Files
state-hub/workplans/STATE-WP-0065-repo-anchored-classification-spine.md
tegwick 0949d4c0d8 feat(classification-spine): implement STATE-WP-0065 repo-anchored model
Replace the ad-hoc coordination-domain spine with the Repo Classification
Standard: 14 market domains, classification columns on managed_repos, and
workplans anchored by repo_id (topic_id optional).
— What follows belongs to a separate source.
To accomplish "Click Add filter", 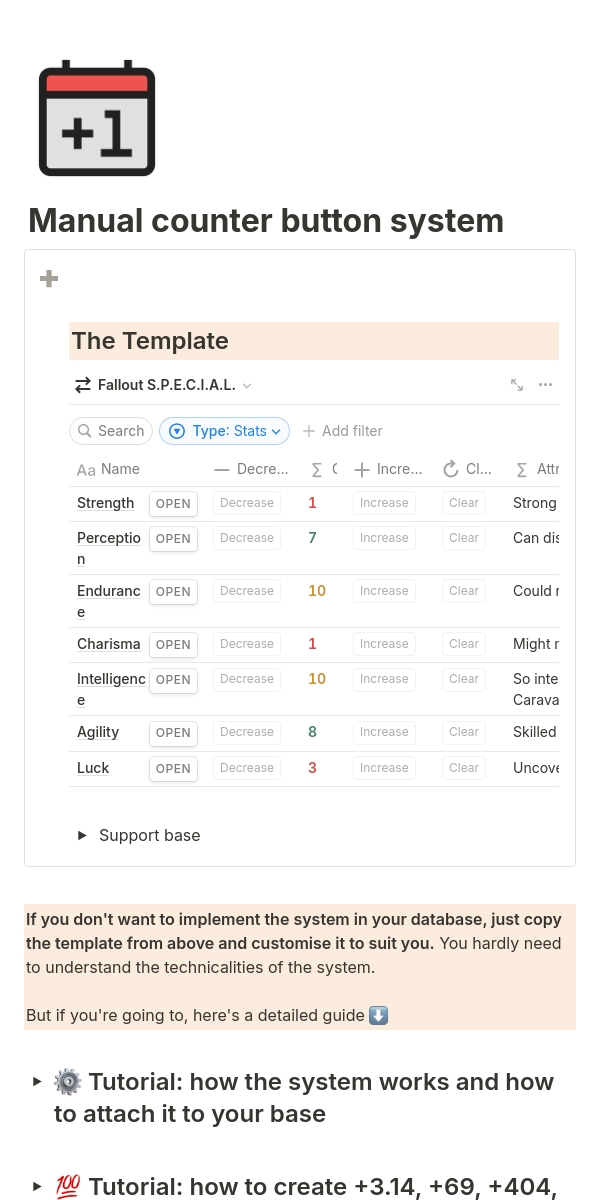I will 342,431.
- Add Alembic migration d8e9f0a1b2c3 with data backfill and workstream→workplan rename
- Add api/classification.py validation and register-from-classification tooling
- Expose workplan-first REST/MCP surface with legacy workstream aliases
- Add C-24 consistency rule and legacy domain frontmatter mapping
- Update dashboard repos page with category/capability/stake filters
- Update orientation docs; mark STATE-WP-0065 finished
2026-06-22 13:52:13 +02:00

161 lines
6.8 KiB
Markdown
Raw Blame History

This file contains ambiguous Unicode characters
This file contains Unicode characters that might be confused with other characters. If you think that this is intentional, you can safely ignore this warning. Use the Escape button to reveal them.
---
id: STATE-WP-0065
type: workplan
title: "Repo-anchored classification spine (CUST-WP-0050 implementation)"
domain: custodian
repo: state-hub
status: finished
owner: custodian
topic_slug: custodian
created: "2026-06-22"
updated: "2026-06-22"
started: "2026-06-22"
finished: "2026-06-22"
state_hub_workstream_id: "8dc7d106-11e2-41df-b512-89ed69d2a65f"
---
# STATE-WP-0065 — Repo-anchored classification spine
**Origin / driver:** `the-custodian/workplans/CUST-WP-0050-repo-classification-registration-redesign.md`
(custodian coordination workplan; owns the canon standard and the portfolio
decisions D1/D1a + ADR-005). This workplan is the **state-hub-local
implementation** of CUST-WP-0050 Phase 34, re-homed per that plan's repo
boundary note and ADR-001.
## Inputs already in place (from CUST-WP-0050)
- **Standard + allowed-values:** `the-custodian/canon/standards/repo-classification-standard_v1.0.md`
and `…/repo-classification.allowed.yaml` (5 categories incl. `tooling`, 14
market domains, business_stake/mechanics enums, capability families).
- **Validator:** `the-custodian/tools/validate_repo_classification.py` (self-test PASS).
- **Fixtures:** all 11 custodian-domain repos carry committed, human-reviewed
`.repo-classification.yaml` (`classified_by: human`). Use these to build and
test against; no dependency on classifying the full Gitea inventory first.
- **Decisions:** D1 (repo is the primary anchor; market-domain derived from
classification; topic demoted/retired). ADR-005 (cross-repo workplans anchor to
a dedicated project repo, retired on completion).
## Goal
Replace the Hub's ad-hoc 14-domain spine with the repo-anchored classification
model: the **repo** (plus its committed `.repo-classification.yaml`) becomes the
primary anchor for workplans; market-domain is **derived** from classification;
`workstream` is renamed to `workplan`. The Hub stays fully rebuildable from
repo-owned files (ADR-001).
## Phases / Tasks
### P1 — Spine migration (single Alembic revision)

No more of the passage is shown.